Single by Ciara featuring Missy Elliott

from the album Goodies
- B-side: "Goodies" (Bimbo Jones full vocal)
- Released: November 1, 2004
- Studio: Doppler (Atlanta); Hit Factory Criteria (Miami);
- Genre: Electro;
- Length: 3:22
- Label: LaFace; Sho'nuff;
- Songwriters: Ciara Harris; Melissa Elliott; Phalon Alexander;
- Producer: Jazze Pha

Ciara singles chronology
| "Goodies" (2004) | "1, 2 Step" (2004) | "Oh" (2005) |

Missy Elliott singles chronology
| "Turn da Lights Off" (2004) | "1, 2 Step" (2004) | "Where Could He Be?" (2005) |

Music video
- "1, 2 Step" on YouTube

= 1, 2 Step =

2004 single by Ciara

"1, 2 Step" is a song by American singer Ciara featuring American rapper Missy Elliott. Written alongside producer Jazze Pha, it was released on November 1, 2004, as the second single of Ciara's debut studio album, Goodies (2004). It peaked within the top 10 of the charts in several countries worldwide, including Germany, New Zealand and the United Kingdom. In the United States, the song peaked at number two on the Billboard Hot 100 and stayed there for seven weeks. The song is heavily inspired by 1980s electro music production. Throughout the song, Ciara gives a description of how the song's beat feels as she exhorts party-goers to dance to the music. "1, 2 Step" was ranked 59th on Billboards Top 100 Songs of the 2000s.
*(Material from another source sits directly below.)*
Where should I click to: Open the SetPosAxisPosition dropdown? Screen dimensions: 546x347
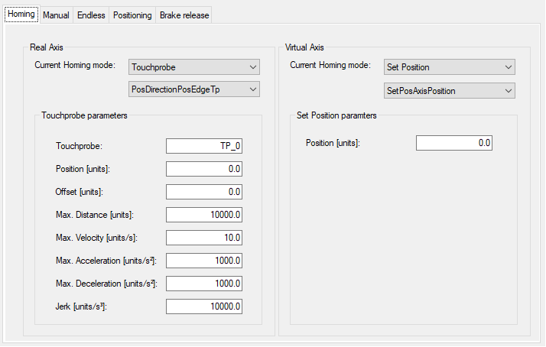click(449, 90)
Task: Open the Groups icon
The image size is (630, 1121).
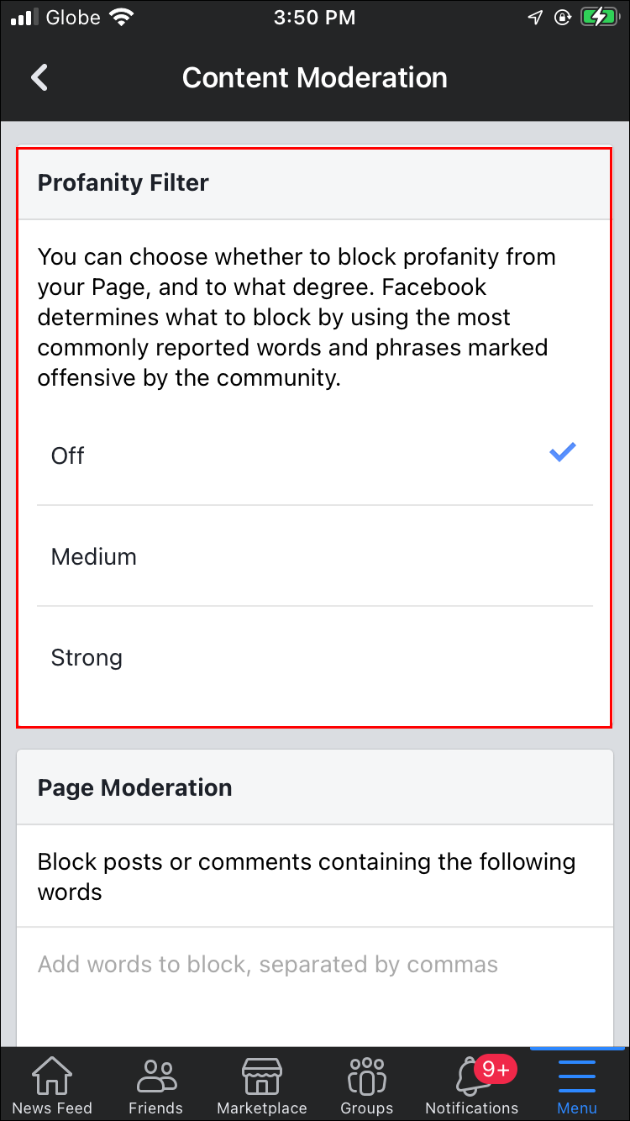Action: 366,1076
==Background and composition==
"1, 2 Step" is one of four songs Ciara and Jazze Pha originally recorded at Doppler Studios in Atlanta two years before the release of Goodies. It is explained that Ciara was inspired by Roscoe Blunt, leading to the creation of this song. "The two connected so well, that half of the album was made within eight days or so." Pha asked Missy Elliott to appear on the track and she accepted. Elliott recorded her rap verse at the Hit Factory Criteria in Miami. She did not meet Ciara until the song's music video was filmed.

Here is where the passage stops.